The Cabrillo’s conversion to an Army vessel was not its first. In 1939, it was featured in the motion picture “The Real Glory” starring Gary Cooper, David Niven and Broderick Crawford. Filmed at Point Mugu north of Malibu, the movie portrayed the Cabrillo as a U.S. Army gunboat battling ruthless Moro guerrillas along a river in the Philippines following the 1898 Spanish-American War when the Philippines, as well as Cuba, Puerto Rico and Guam, had been seized from Spain by the United States.

But getting back to the SS Cabrillo’s untimely end…following WW II, the 44-year-old steamship was deemed too old and obsolete for further military and passenger use, was laid up in the Bay Area for several years, and in 1951 purchased by the Moore family that owned Moore’s Café on the Cuttings Wharf riverfront.

Towed to Cuttings Wharf from Oakland, the liner over the years was stripped by vandals of its machinery, fittings, furnishings and three-deck wooden superstructure after the Moores’ plans to turn it into an elegant floating restaurant, nightclub and hotel evaporated because of unanticipated high costs.

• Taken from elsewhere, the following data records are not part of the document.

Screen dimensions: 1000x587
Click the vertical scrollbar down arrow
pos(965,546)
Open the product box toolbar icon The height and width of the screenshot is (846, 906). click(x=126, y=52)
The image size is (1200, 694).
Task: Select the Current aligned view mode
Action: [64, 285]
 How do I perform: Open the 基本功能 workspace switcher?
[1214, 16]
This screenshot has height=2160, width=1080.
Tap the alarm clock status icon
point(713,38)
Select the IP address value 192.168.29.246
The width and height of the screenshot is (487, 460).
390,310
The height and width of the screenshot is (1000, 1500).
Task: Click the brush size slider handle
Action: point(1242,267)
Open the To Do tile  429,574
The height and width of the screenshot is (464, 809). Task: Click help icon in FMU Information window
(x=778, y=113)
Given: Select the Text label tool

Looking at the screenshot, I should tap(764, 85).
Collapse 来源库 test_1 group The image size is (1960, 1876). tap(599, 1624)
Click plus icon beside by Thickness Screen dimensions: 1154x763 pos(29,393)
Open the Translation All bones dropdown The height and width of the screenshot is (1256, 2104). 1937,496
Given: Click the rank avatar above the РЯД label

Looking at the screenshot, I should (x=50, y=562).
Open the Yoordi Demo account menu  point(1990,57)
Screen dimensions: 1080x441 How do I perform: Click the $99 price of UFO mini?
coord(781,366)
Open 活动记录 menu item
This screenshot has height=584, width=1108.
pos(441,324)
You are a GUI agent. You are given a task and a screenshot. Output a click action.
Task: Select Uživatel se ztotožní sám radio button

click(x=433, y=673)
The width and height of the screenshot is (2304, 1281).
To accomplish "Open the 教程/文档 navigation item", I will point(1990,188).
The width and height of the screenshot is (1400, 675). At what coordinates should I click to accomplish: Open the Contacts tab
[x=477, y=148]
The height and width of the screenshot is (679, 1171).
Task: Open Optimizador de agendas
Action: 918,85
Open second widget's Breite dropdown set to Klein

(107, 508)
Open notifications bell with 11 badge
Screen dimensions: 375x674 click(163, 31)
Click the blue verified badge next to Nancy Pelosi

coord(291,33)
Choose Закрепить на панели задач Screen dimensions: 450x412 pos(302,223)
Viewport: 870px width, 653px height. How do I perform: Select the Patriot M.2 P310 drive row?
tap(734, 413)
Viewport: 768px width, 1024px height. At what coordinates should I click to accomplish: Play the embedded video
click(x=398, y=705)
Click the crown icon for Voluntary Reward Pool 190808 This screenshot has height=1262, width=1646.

Today, the Cabrillo’s deteriorating hull is all that is left of the once-grand “Queen of the South Coast,” and its only visitors are beavers, otters, raccoons, bobcats and the occasional curious traveler.

The wreckage, lying in a muddy river cul-de-sac near the long-closed Moore’s Café, is well out of the way of boaters and fishermen, and Dennis Weber, communications director of the California Division of Boating and Waterways, said his office “has received no public complaints about the abandoned Cabrillo.”

Sgt. Chris Carlisle, commander of Napa County’s Marine Division, concurs, stating, “The shipwreck poses no danger to commercial and recreational vessels on the river, and there are no plans to remove it.”

Kirby Long, manager of the Napa Valley Marina which lies about a half-mile downstream from the wreckage, said, “No one cares about the SS Cabrillo anymore. In a few years, there’ll probably be nothing left of her.”